Speaker
Description
Although addition of silicon to a conventional pure graphite anode leads to a large increase in energy densities, profound morphological changes associated with it, due to repeated (de-)lithiation, may lead to rapid degradation in cell performance. A reversible (de-)lithiation of Li-ions and the formation of a homogenous SEI layer in the initial cycles is therefore crucial.
In this work, we use conventional electrochemical techniques to quantify in-situ the amount of active Li-ions. The electrochemical analysis was conducted using coin-half-cells out of different silicon-graphite (SiG) combinations against lithium chip, as the counter electrode.

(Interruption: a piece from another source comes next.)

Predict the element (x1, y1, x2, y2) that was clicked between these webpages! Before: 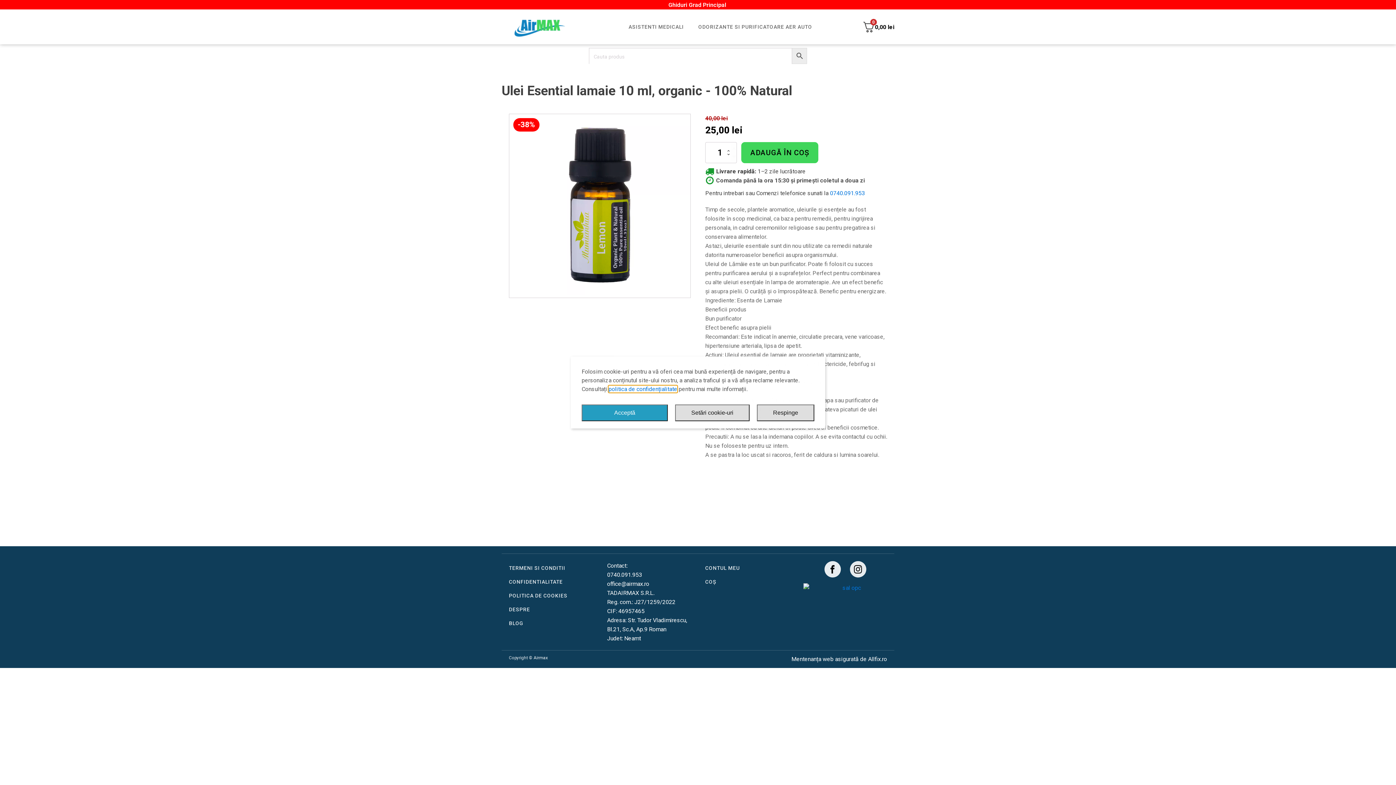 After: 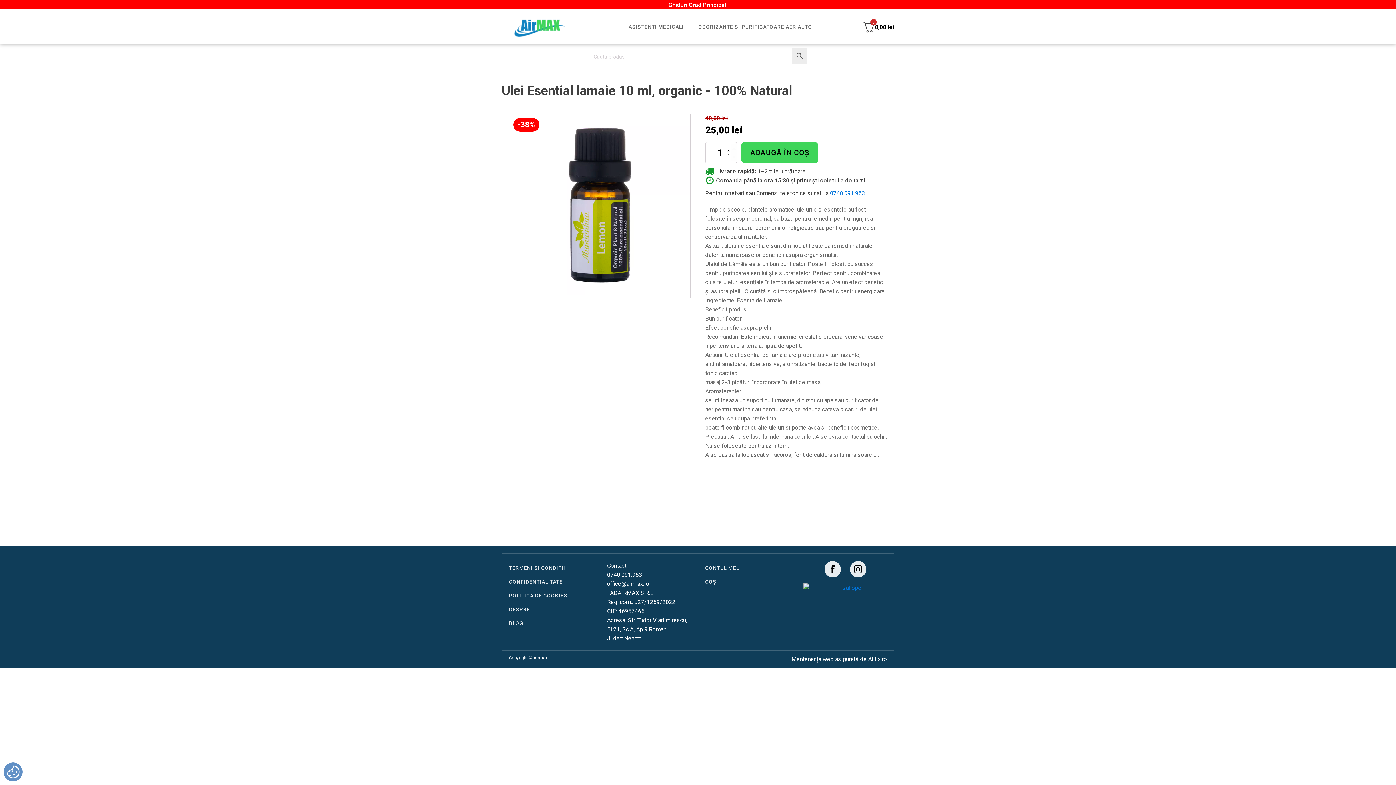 Action: label: Acceptă bbox: (581, 404, 668, 421)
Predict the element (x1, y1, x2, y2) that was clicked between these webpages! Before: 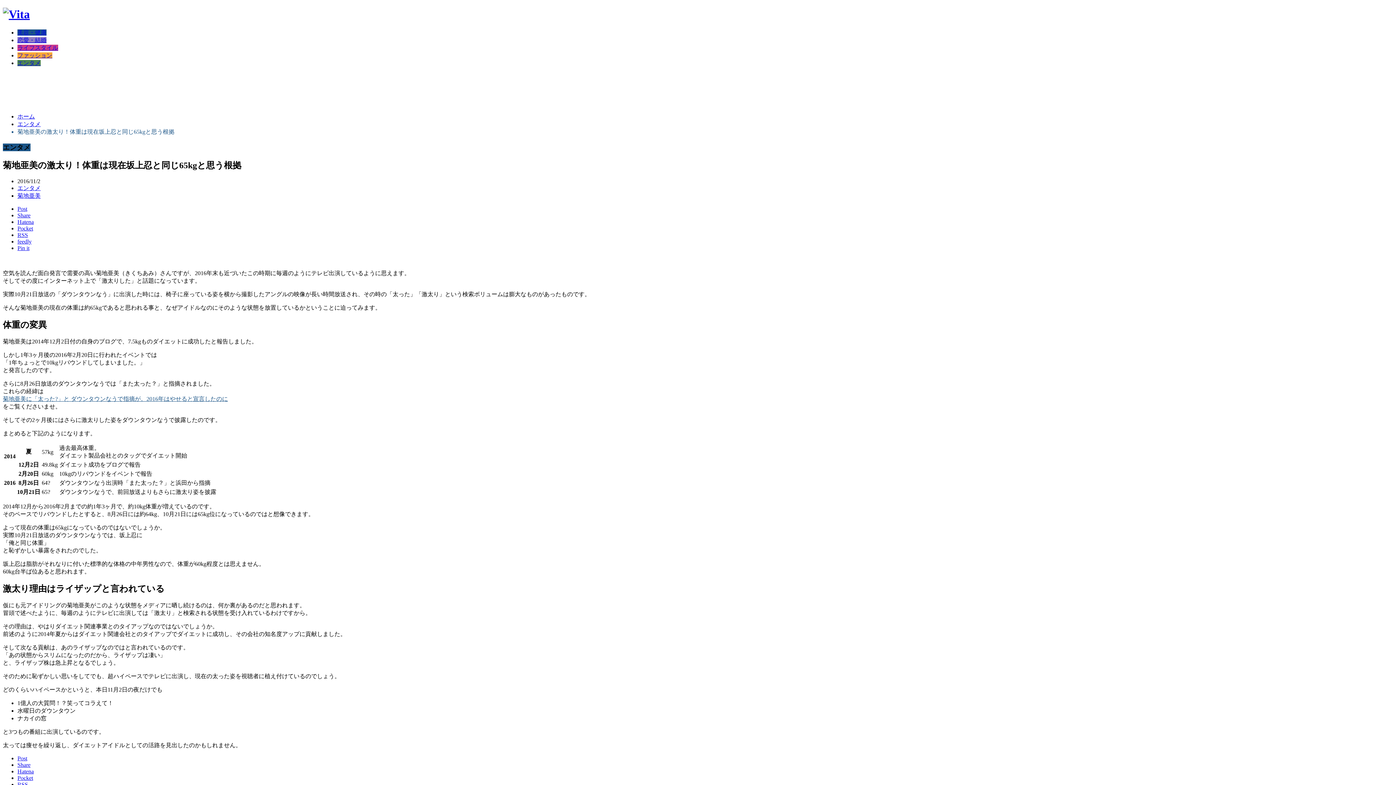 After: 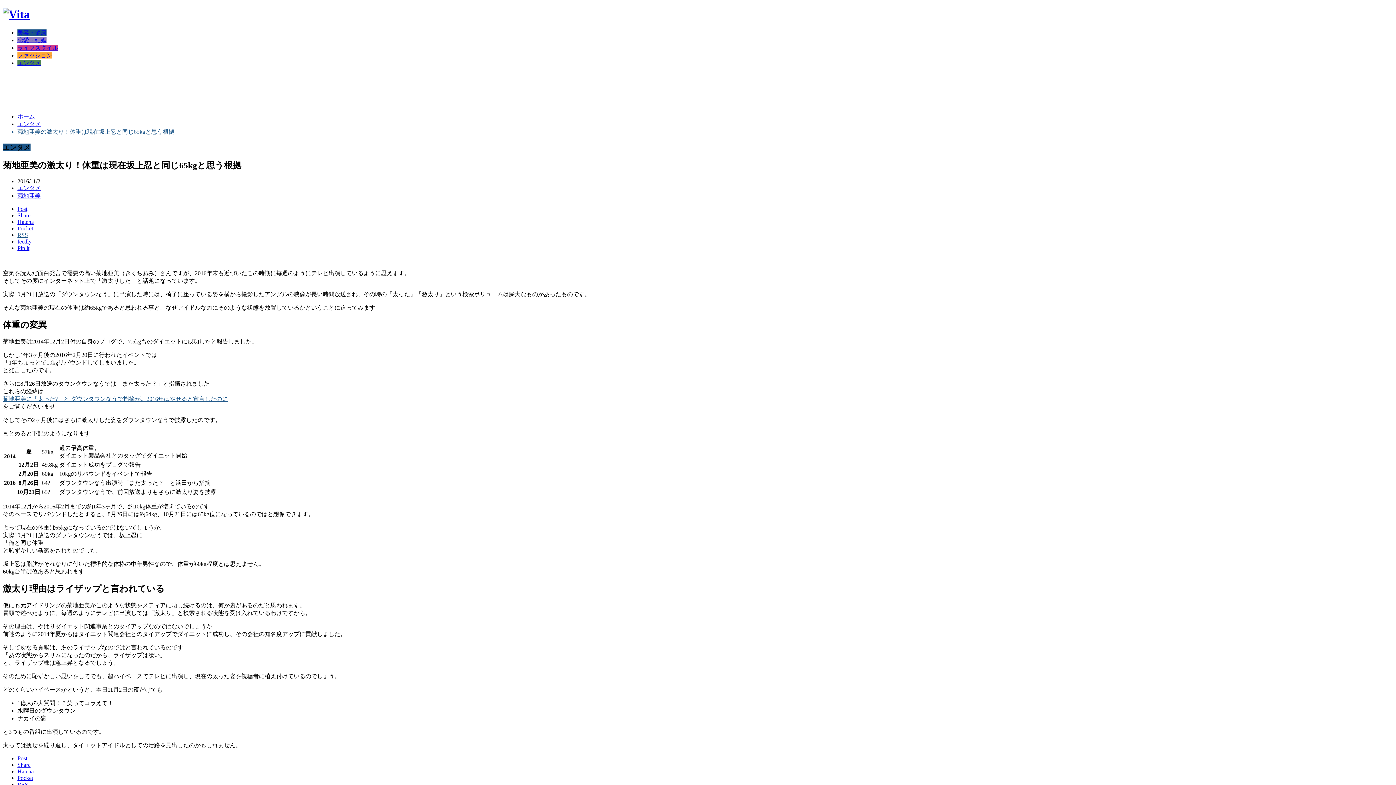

Furthermore, we utilized neutron depth profiling (NDP) for an ex situ technique to quantify lithium content, accumulated in SEI as inactive lithium, in different electrode combinations. Here, the coin-half-cells were brought to the desired depth-of-discharges (DODs), using constant current rate of 0.05 h-1. Moreover, the electrodes were extracted and dried under argon atmosphere before conducting the NDP measurements.
The focus lies on the delithiation phase after fully lithiating the electrode samples. Finally, a comparison of Li contents extracted from the two methods is represented. The results show the Li density profiles across the electrode coatings (surface and bulk) for each SiG combination.